New regulations to address telephone kiosk glass advertising were

announced today by planning minister Sally Keeble.

In answer to a parliamentary question, Sally Keeble said:

'Existing planning rules do not address telephone kiosk glass

advertising, which is a relatively new form of advertising. The issue

raises a wide range of considerations including visual amenity,

highway safety, public safety and crime, and the cost and other

resource implications of formal regulation. The consultation paper

which we issued on 11 July 2001 invited views on possible options for

clarifying the position. I am grateful to all those who took the

trouble to respond.

'We have carefully considered the responses received and the range of

factors involved. We have concluded that kiosk glass advertising

should benefit from deemed consent but subject to certain conditions

and limitations. This will mean that, subject to meeting conditions

and limitations relating to geographical coverage, illumination and

size of advertisement, such advertisements may be displayed without

the express approval of the local planning authority.
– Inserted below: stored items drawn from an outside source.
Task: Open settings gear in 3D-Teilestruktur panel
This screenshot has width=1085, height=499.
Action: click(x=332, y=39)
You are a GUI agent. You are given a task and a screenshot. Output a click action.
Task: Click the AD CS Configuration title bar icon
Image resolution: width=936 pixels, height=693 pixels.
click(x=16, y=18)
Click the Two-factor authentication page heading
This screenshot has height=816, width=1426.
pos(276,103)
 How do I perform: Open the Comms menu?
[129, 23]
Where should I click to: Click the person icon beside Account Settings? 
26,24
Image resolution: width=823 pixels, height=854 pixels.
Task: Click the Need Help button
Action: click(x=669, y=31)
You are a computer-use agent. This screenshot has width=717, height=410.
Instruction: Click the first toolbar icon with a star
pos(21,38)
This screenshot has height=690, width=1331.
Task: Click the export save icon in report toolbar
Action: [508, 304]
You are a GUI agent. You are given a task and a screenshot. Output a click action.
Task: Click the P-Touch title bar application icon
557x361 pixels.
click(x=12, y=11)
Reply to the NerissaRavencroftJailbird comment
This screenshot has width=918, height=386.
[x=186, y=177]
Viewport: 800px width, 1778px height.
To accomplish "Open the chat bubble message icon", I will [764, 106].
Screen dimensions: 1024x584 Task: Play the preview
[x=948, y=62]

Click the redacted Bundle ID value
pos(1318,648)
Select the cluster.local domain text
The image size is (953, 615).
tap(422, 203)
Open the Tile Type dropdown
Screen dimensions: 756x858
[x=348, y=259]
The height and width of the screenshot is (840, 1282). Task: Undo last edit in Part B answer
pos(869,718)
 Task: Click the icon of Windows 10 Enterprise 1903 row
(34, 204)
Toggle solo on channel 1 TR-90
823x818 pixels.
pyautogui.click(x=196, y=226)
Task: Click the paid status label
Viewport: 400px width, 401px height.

The siting of

kiosk glass advertisements in conservation areas, areas of

outstanding natural beauty, national parks and the broads will

require the express consent of the local planning authority, as will

advertising on more than one face of a kiosk.

'We believe that this approach strikes a strikes a fair balance

between the need to preserve and where possible enhance the character

of the environment and the public realm, the need to ensure public

safety, and the business needs of industry, including payphone

providers and advertisers. It is designed to resolve the current

uncertainty, and promote a consistent approach, by providing an

appropriate degree of control but without excessive and burdensome

statutory regulation.

'Provisions to give effect to these changes will be set out in the

new Advertisement Control Regulations due to come into force in the

Summer.'

Notes

1. Telephone kiosk glass advertising is not covered either by the

current Town and Country Planning (Control of Advertisements)

Regulations 1992, or the proposed changes to these regulations

announced after consultation in June 2000.

2. The government therefore sought views (News Release 314, 11 July

2001) on three options to clarify the legislative position of this

form of advertising:

- allow telephone kiosk glass advertisements to benefit from 'deemed

consent' (ie not requiring the express approval of the local

planning authority) and adopt a Code of Practice for potential

telephone kiosk advertisers;

- allow telephone kiosk glass advertisements to benefit from deemed

consent subject to certain limitations and conditions;

- advertisements on telephone kiosks to require the express consent

of the local planning authority (following the submission of an

application in each case).

3. The department received over 150 responses to the consultation

exercise from a wide range of interested groups and individuals.

4. The display of all outdoor advertisements and signs is governed

by the Town and Country Planning (Control of Advertisements)

Regulations 1992. Local planning authorities are responsible for

the day-to-day operation of these Regulations.